Democracy Dies in Darkness

The ACA is in danger. The outcome is a matter of life and death for my 12-year-old daughter.

Millions of Americans have preexisting health conditions

Perspective by
December 27, 2018 at 12:45 p.m. EST

More than 130 million Americans have preexisting health conditions. One of them is my daughter, Claire.

Claire, at age 12, is turning into a teenager who wants to get her way. She loves Disney, swimming, flipping through magazines and books, and anything chocolate. She was also born with a list of medical conditions longer than most children’s Christmas lists. Among them, issues with her heart, autism, epilepsy, asthma, very low muscle tone and differences in the way her brain was formed. All of these conditions go by another name, easily recognizable by every American: preexisting conditions.

Claire was born in 2006, before the Affordable Care Act was passed and before protections for people like her — who had the bad luck to be born with conditions that are expensive to treat — were implemented.

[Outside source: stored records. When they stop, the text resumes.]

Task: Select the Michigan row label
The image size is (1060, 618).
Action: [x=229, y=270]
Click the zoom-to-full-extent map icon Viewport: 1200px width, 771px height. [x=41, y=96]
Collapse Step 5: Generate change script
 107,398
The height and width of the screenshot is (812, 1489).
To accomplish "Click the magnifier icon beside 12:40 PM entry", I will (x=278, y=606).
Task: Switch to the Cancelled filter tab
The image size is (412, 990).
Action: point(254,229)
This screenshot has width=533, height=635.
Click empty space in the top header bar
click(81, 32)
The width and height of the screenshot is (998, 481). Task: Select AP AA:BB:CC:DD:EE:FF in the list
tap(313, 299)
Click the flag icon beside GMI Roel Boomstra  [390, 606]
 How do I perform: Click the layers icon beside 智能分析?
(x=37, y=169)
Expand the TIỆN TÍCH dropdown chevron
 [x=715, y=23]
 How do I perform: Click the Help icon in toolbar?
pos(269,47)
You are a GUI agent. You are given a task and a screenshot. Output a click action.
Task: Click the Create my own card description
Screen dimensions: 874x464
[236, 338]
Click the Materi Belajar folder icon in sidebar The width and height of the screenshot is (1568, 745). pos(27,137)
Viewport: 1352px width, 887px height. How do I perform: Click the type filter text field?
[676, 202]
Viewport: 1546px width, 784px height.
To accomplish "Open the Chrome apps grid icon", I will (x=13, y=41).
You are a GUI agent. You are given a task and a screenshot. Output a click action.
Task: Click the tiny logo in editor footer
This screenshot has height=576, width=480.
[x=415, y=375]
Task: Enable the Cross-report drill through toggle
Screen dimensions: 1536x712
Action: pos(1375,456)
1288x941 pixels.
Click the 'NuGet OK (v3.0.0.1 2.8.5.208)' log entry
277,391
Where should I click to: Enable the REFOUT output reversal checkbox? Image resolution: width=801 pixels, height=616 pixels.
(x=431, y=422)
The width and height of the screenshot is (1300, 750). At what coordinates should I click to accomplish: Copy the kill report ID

In 2006, having a child born with preexisting conditions was terrifying.

I was, of course, worried about Claire’s health and her future. It was notable to me that I could not find any children older than Claire who were like her, very likely because the treatments used to save Claire’s life when she was a baby did not exist even a decade before her birth. But it was reassuring to know that the lifesaving treatments Claire needed to stay alive existed and were readily available.

It was chilling to realize that if Claire reached her annual or lifetime cap on care her insurance company could prevent her from accessing the care she needed as soon as the cost of her life reached the arbitrary value they had placed on it. Claire started life as a “million dollar baby,“ racking up more in medical bills during her first year than I had spent on a lifetime of care.

She spent weeks in the neonatal intensive care unit, had heart surgery before she was six months old, was constantly monitored and had countless visits with specialists weekly to address the growing number of concerns with her health and development. Each doctor’s visit, therapy session, surgery, hospital stay and prescription felt like a mark ticking down the days until Claire would not be able to receive any kind of care whatsoever.

Claire’s father and I are both professionals and are comfortable financially, but we knew there was no way we could continue to afford the care required to keep Claire alive when she reached her caps on care or if my husband ever lost his job and the health insurance that came along with it.

Then, when Claire was 4, the Affordable Care Act was passed. The tremendous comfort and peace of mind that came with the ACA being signed into law is impossible to overstate. I knew Claire would still face obstacles, but they would not be because she couldn’t accesses the care she needed to stay healthy, happy, survive and thrive.

It was as though the price tag Claire’s insurance company had placed on her head the moment she was born was torn off and as a country we agreed on what I had known all along — my daughter’s life is priceless and she deserves a shot at reaching her full potential no matter what the cost.

Never again, I thought, could my daughter’s very right to access lifesaving treatments be denied. Never again could a bureaucrat trying to turn a profit decide that my daughter was just too expensive to keep alive.

Today, I know that I was wrong. The ACA has been attacked more than 70 times, and it is clear that the GOP will stop at nothing to repeal the law we rely on. We are ending the year with another attempt to gut the ACA and remove the protections it provides for Claire and millions of other Americans with preexisting conditions.

A federal judge in Texas on Dec. 14 ruled the Affordable Care Act is unconstitutional, due to a recent change in federal tax law. (Video: Reuters)

On Dec. 14, a federal Judge in Texas ruled that the Affordable Care Act is unconstitutional because of a recent change in federal tax law. If not overturned on appeal, this ruling would return us to a time when having a costly preexisting condition was tantamount to a death sentence for many. Activists and Americans living with preexisting conditions have vowed to appeal this decision. Nancy Pelosi, who was instrumental in ensuring the ACA passed in the first place, has vowed that Democrats will take swift action to ensure the ACA’s protections remain in place once Democrats take control of the House in January.

But we are not assured victory now or in the future. We are not safe. Claire is not safe.

It is clear that no matter how many times we successfully beat back attempts to remove protections for those who need it the most, Republicans will find a new avenue of attack.

We must remain vigilant to ensure that the most vulnerable in our society, including children like my daughter Claire, are not treated as a burden too expensive to keep alive. We must decide that health care is a right for all Americans, regardless of their background or ability to pay, and hold our elected officials remain accountable for each and every attempt to remove the protections the ACA provides.

For many Americans, this is literally a matter of life and death.